▸ LISTED RECORDS

........

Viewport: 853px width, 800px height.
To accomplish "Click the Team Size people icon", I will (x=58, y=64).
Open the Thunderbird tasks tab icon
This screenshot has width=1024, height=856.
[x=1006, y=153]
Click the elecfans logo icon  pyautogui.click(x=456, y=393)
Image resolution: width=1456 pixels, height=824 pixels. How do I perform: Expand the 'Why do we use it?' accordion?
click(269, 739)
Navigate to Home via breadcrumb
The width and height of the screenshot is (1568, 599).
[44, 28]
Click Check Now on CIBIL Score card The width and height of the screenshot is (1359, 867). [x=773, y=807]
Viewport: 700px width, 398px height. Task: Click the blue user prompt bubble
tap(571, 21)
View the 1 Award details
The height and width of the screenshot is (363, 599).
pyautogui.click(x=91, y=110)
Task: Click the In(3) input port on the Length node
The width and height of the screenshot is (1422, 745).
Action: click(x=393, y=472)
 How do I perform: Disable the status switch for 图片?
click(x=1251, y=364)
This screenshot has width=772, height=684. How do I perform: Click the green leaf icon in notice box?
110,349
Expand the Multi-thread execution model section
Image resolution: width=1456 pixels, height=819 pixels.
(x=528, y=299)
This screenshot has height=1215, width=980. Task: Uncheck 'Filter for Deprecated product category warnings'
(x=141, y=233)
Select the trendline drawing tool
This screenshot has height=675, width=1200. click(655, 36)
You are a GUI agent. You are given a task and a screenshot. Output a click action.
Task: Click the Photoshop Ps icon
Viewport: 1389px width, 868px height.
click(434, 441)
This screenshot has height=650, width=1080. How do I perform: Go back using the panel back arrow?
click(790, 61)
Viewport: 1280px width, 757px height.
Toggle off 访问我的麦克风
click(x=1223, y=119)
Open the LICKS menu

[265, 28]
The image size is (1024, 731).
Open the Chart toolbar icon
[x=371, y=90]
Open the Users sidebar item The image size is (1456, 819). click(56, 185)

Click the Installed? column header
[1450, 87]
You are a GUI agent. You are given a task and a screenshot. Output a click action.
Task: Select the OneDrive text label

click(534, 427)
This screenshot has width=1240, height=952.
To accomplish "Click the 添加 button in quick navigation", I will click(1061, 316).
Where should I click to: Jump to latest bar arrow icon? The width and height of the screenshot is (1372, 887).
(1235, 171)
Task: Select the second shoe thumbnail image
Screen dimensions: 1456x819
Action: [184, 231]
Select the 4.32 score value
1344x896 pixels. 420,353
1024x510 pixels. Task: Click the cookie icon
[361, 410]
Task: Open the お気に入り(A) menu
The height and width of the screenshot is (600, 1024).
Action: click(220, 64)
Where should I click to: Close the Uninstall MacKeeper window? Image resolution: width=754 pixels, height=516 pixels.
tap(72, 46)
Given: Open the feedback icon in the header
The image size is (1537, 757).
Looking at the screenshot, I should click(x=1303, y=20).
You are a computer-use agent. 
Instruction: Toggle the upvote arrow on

........

▸ STATED TASK
Convert the lines from the first one up to and including the line containing "tap(571, 21)" into a JSON list of strings, with one string per line and blank lines omitted.

▸ ANSWER TO THE EXERCISE
[
  "Viewport: 853px width, 800px height.",
  "To accomplish \"Click the Team Size people icon\", I will (x=58, y=64).",
  "Open the Thunderbird tasks tab icon",
  "This screenshot has width=1024, height=856.",
  "[x=1006, y=153]",
  "Click the elecfans logo icon  pyautogui.click(x=456, y=393)",
  "Image resolution: width=1456 pixels, height=824 pixels. How do I perform: Expand the 'Why do we use it?' accordion?",
  "click(269, 739)",
  "Navigate to Home via breadcrumb",
  "The width and height of the screenshot is (1568, 599).",
  "[44, 28]",
  "Click Check Now on CIBIL Score card The width and height of the screenshot is (1359, 867). [x=773, y=807]",
  "Viewport: 700px width, 398px height. Task: Click the blue user prompt bubble",
  "tap(571, 21)"
]